Luca | May 27, 2009 7:05 PM

> Direi dunque che il faudra un peu ricercare precisamente il movimento di quella teorizzazione, e non dovrebbe essere difficile rintracciarla per esempio nella musica

"Mentre il lavoro necessario per affermare 'idee politiche' prevedeva una routine sempre più rigida, che rimandava a un domani imprecisato il miglioramento della qualità di vita, l’attività culturale proponeva un immediato confronto con l’innovazione, portando a contatto di un pubblico cresciuto nei bisogni e nelle aspettative produzioni che erano già rappresentative di un simbolico plusvalore cognitivo.
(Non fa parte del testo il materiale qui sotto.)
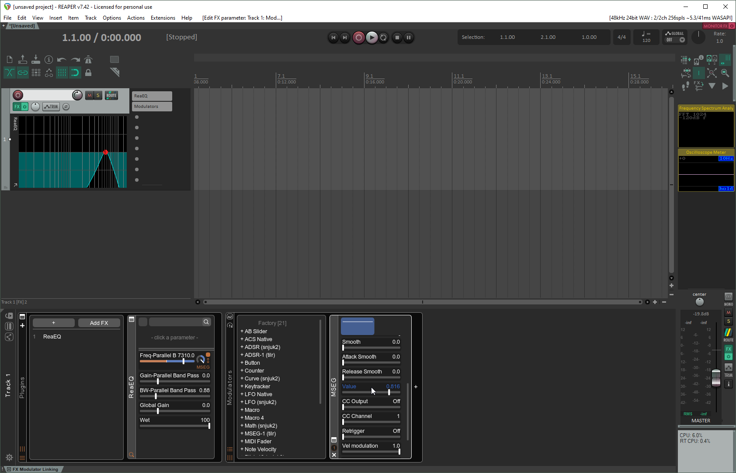This screenshot has width=736, height=473.
Task: Toggle Track 1 FX bypass power button
Action: [x=25, y=107]
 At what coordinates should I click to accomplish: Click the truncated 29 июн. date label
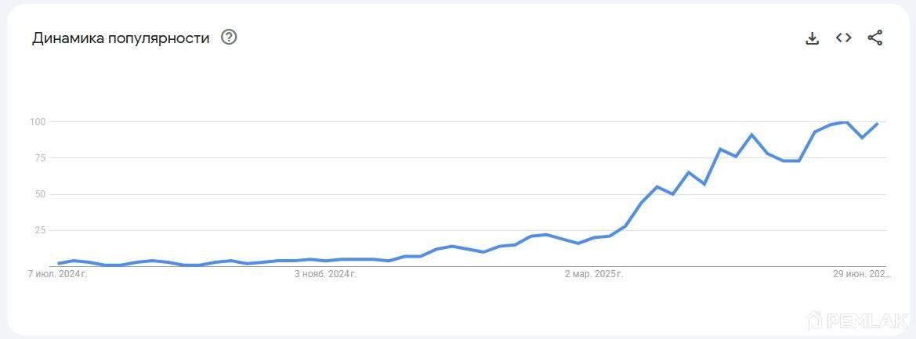coord(862,274)
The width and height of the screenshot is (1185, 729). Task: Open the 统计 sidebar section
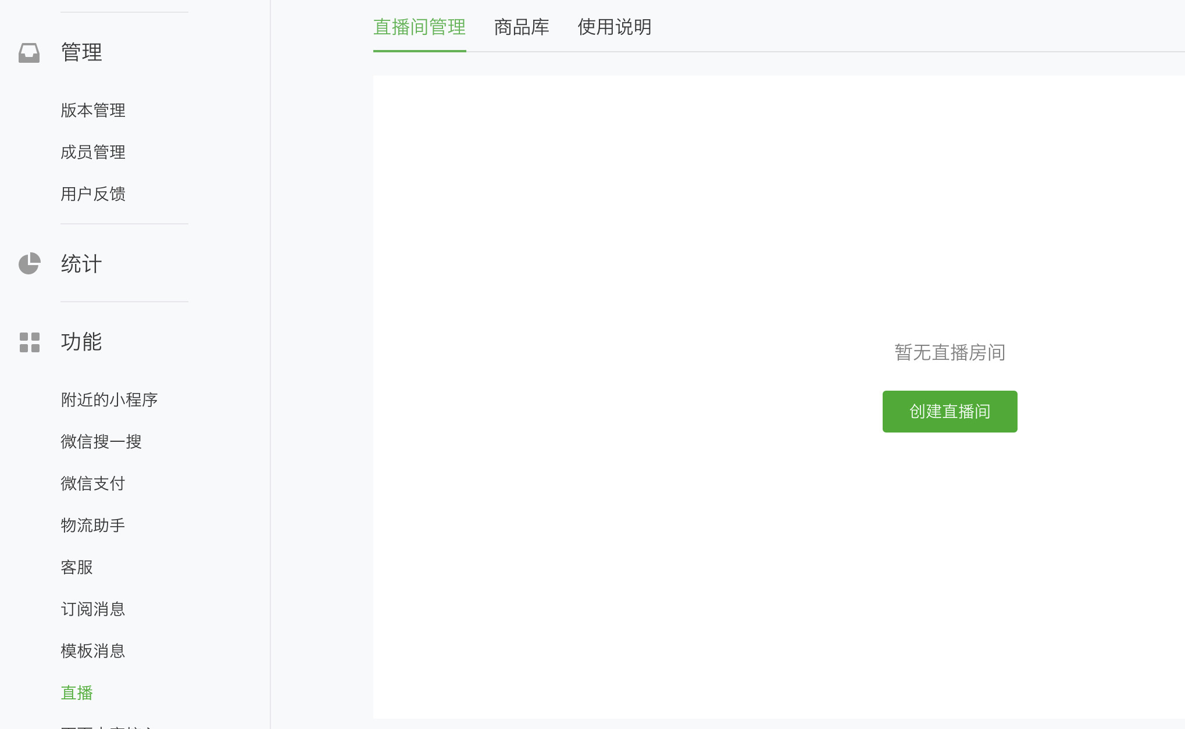pyautogui.click(x=81, y=264)
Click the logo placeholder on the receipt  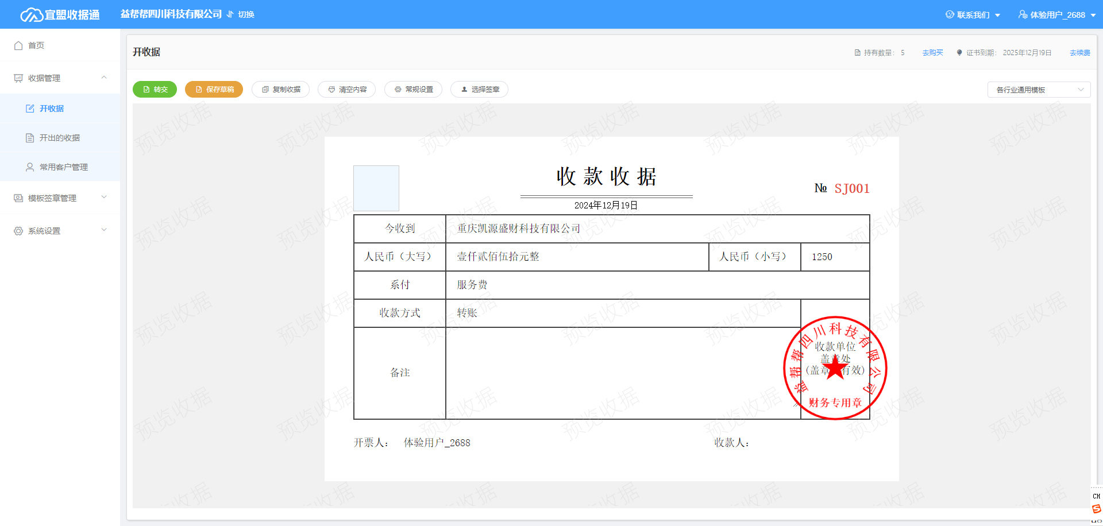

Riuscire a portare in Italia una rassegna di film inglesi sulla subcultura rastafarian (od organizzare una rassegna di gruppi reggae) assunse un significato ben più ampio e strategico che dare vita a un dibattito politico su 'Giovani e musica'" (...)

"In effetti c’è un legame sostanziale tra la sensibile diminuzione di iscritti alle organizzazioni giovanili dei partiti e il boom delle associazioni culturali nei primi anni Ottanta"

(S. Cristante: Note per una sociologia dell'operatore culturale, in "Progettare gli eventi - introduzione all'operatore culturale" - Costa & Nolan 1999)

LucaV | August 4, 2009 5:20 PM

La cosa interessante è questa idea di "operatore culturale" che "progetta eventi" e che così facendo rende accessibile questo speciale prodotto: "rappresenta(zioni) di un simbolico plusvalore cognitivo".

Ho pensato di preparare nelle prossime settimane una mia idea di "programma" - come avevi suggerito tempo fa - che ci aiuti in questo lavoro. Mi è infatti difficile farlo con il blog, tanto più che ci sono probabilmente anche limiti tecnici per farlo. Per esempio ho messo un commento nel tuo ma, forse perché conteneva due o tre links, non è stato accettato. Tant mieux!! davvero niente di memorabile. Ma insomma, forse un 'programma' ci vuole e io proverò a suggerirne uno.

Allez, ciao.

Francesca | August 4, 2009 8:10 PM

Si, il tuo commento era stato bloccato per via dei link e io sono stato per qualche giorno fuori e non ho aperto il blog; ora l'ho inserito.